Page excerpt
<<<<
Should the Buyer fail to pay any sum on the due date then, without
prejudice to any other right or remedy, the Provider may cancel the
Contract, remove the Goods from the Buyer's possession and charge
interest per day on the unpaid amount at the rate of 1.5% per
month.
7. Risk and Title
Risk of loss or damage to the Goods shall pass to the
Buyer when the Goods are delivered to the Buyer. Title to the Goods
shall remain the sole and absolute property of the Seller as legal
and equitable owner until such time as the Buyer shall have paid
the Seller the agreed price. The Buyer acknowledges that he is in
possession of the Goods solely as a fiduciary for the Seller until
the Good have been paid for in full and shall insure the Goods
against normal risks at his own expense. Until such time as the
Buyer becomes the owner of the Goods, he will store them on his
premises separately from his own goods or those of any other person
and in a manner which makes them readily identifiable as the Goods
of the Seller. The Seller may for the purpose of recovery of its
Goods enter upon any premises where they are stored or where they
are reasonably thought to be stored and may repossess the same. The
Buyer may resell such Goods on the basis that the entire proceeds
of the sale are held in trust for the Seller and shall not be
mingled with other monies or paid into an overdrawn bank account
and shall be at all times identifiable as the Seller's monies.
>>>>
Aim
Decide whether each statement agrees with the contract excerpt above, answering yes or no and quoting the deciding words: (a) risk of loss or damage passes to the Buyer on delivery of the Goods; (b) the Seller must insure the Goods until they are paid for; (c) the Buyer may not resell the Goods before paying the agreed price.

Supplied data
<<<<
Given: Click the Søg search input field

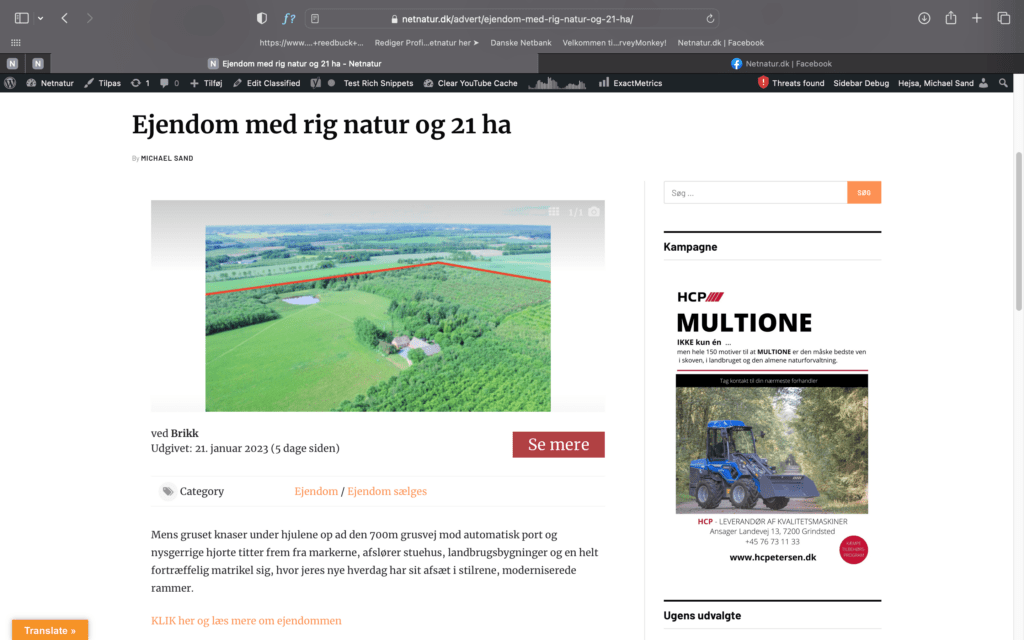Looking at the screenshot, I should (755, 192).
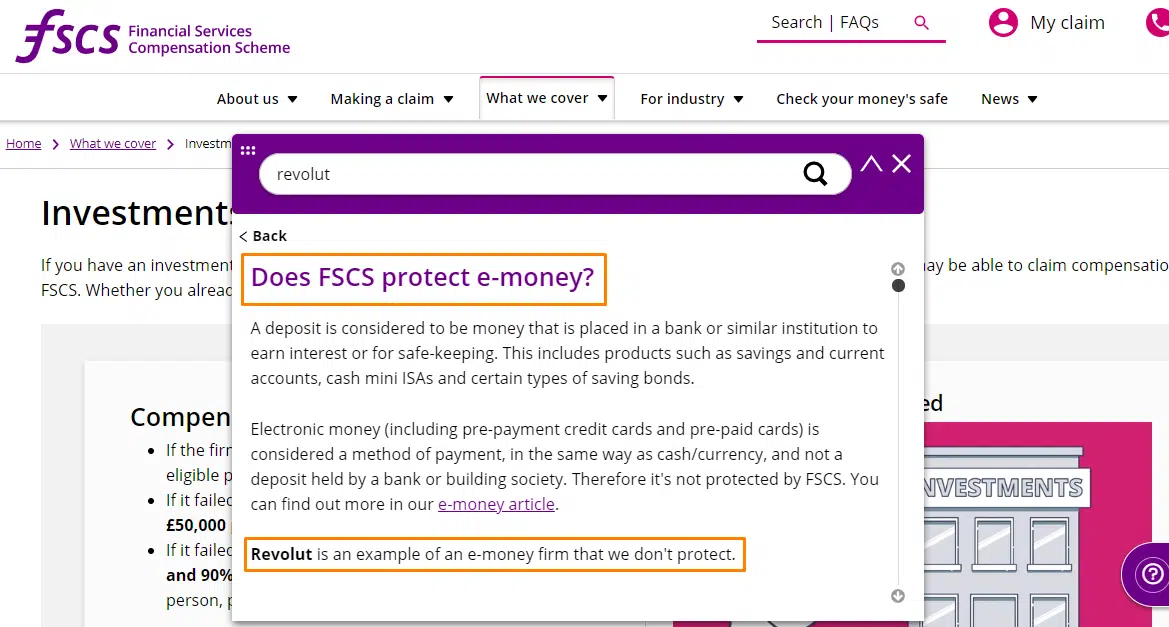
>>>>
Expected answer
(a) Yes: "Risk of loss or damage to the Goods shall pass to the Buyer when the Goods are delivered to the Buyer."
(b) No: the Buyer "shall insure the Goods against normal risks at his own expense."
(c) No: "The Buyer may resell such Goods on the basis that the entire proceeds of the sale are held in trust for the Seller."